UN: US Vaccine ‘Hoarding” Endangers Africa. Africa: We Don’t Want Vaccine
By Daniel Greenfield
The United Nations is an extremely expensive proposition. But it’s also the world’s best obscure comedy routine. If you want to know what is going on or predict what will happen, just look at a UN statement and assume the opposite
The UN, assorted non-profit activists, and the media have been accusing the United States of “vaccine hoarding”. By that they mean that the Trump administration struck a deal to reserve vaccine doses for Americans and prevent them from being redistributed around the world.
Here’s the UN’s WHO, which is a great tool for covering up Chinese Communist crimes, not so much for helping anyone’s health, claiming that Africa is being endangered by those evil rich countries “hoarding” vaccine.
“We first, not me first, is the only way to end the pandemic. Vaccine hoarding will only prolong the ordeal and delay Africa’s recovery. It is deeply unjust that the most vulnerable Africans are forced to wait for vaccines while lower-risk groups in rich countries are made safe”, said Dr Matshidiso Moeti, WHO Regional Director for Africa.
“Health workers and vulnerable people in Africa need urgent access to safe and effective COVID-19 vaccines.”
An international coalition known as the COVAX Facility was established to ensure all countries will have equal access to any vaccines against the new coronavirus disease.
How did that work out? About as well as vaccine equity in America. The vaccine doses are going unused and being thrown out.

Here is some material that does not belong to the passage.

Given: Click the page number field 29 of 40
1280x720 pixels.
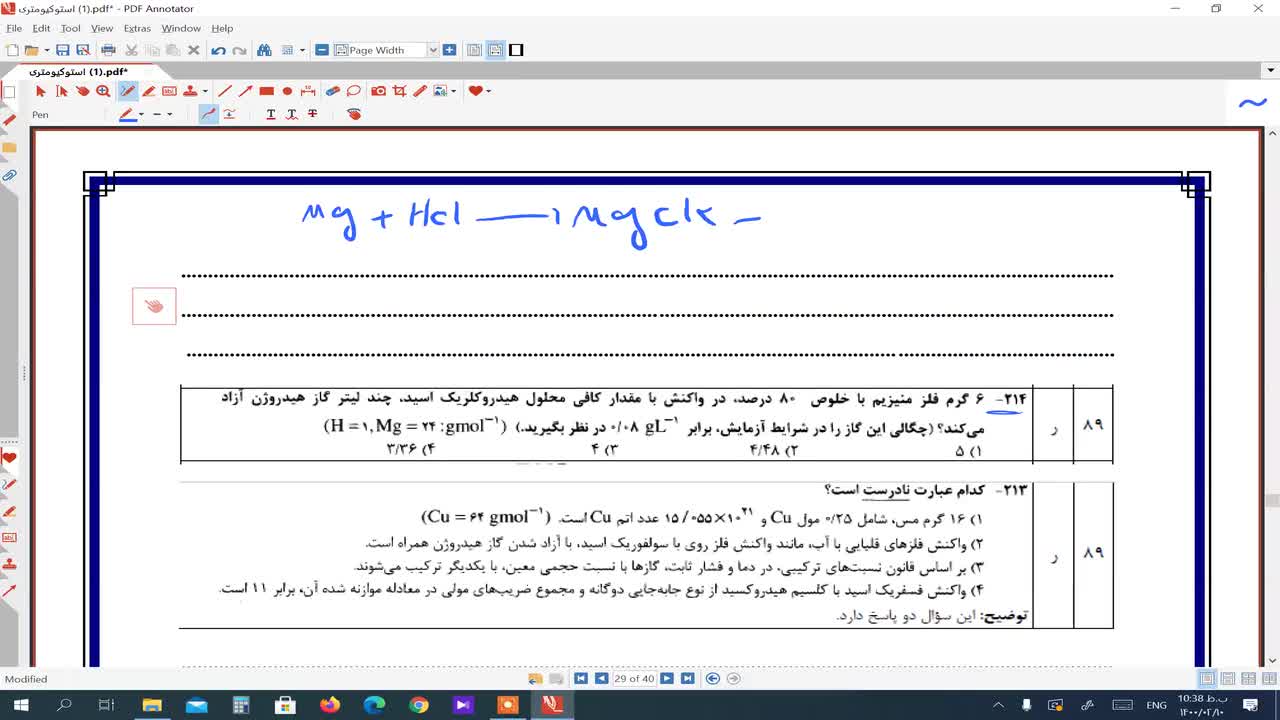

With growing community transmission and high average mortality rates from the coronavirus in Malawi, there was widespread concern among the country’s health care advocates this week when the authorities announced that they would throw away 16,000 vaccine doses that had expired.
They were part of a total of 512,000 AstraZeneca vaccine doses that the landlocked southeast African nation had received from India, the African Union and Covax, the global initiative to procure and distribute vaccines.
When the first vaccine doses arrived in Kenya in early March, there was widespread hesitancy to receive them, even among doctors, according to Dr. Chibanzi Mwachonda, the secretary-general of the Kenyan medical workers’ union. The government turned to administering the doses to nonessential workers to avoid wasting them.
Like Malawi, South Sudan saw 59,000 unused doses expire this month.
People have a right to make their own decisions about the vaccine. And this campaign to accuse countries and people of racism for not pursuing ‘equity’ when the objection is on the receiving end is the same dishonest equity garbage.
You can’t ‘equalize’ outcomes when people don’t want the same things you want.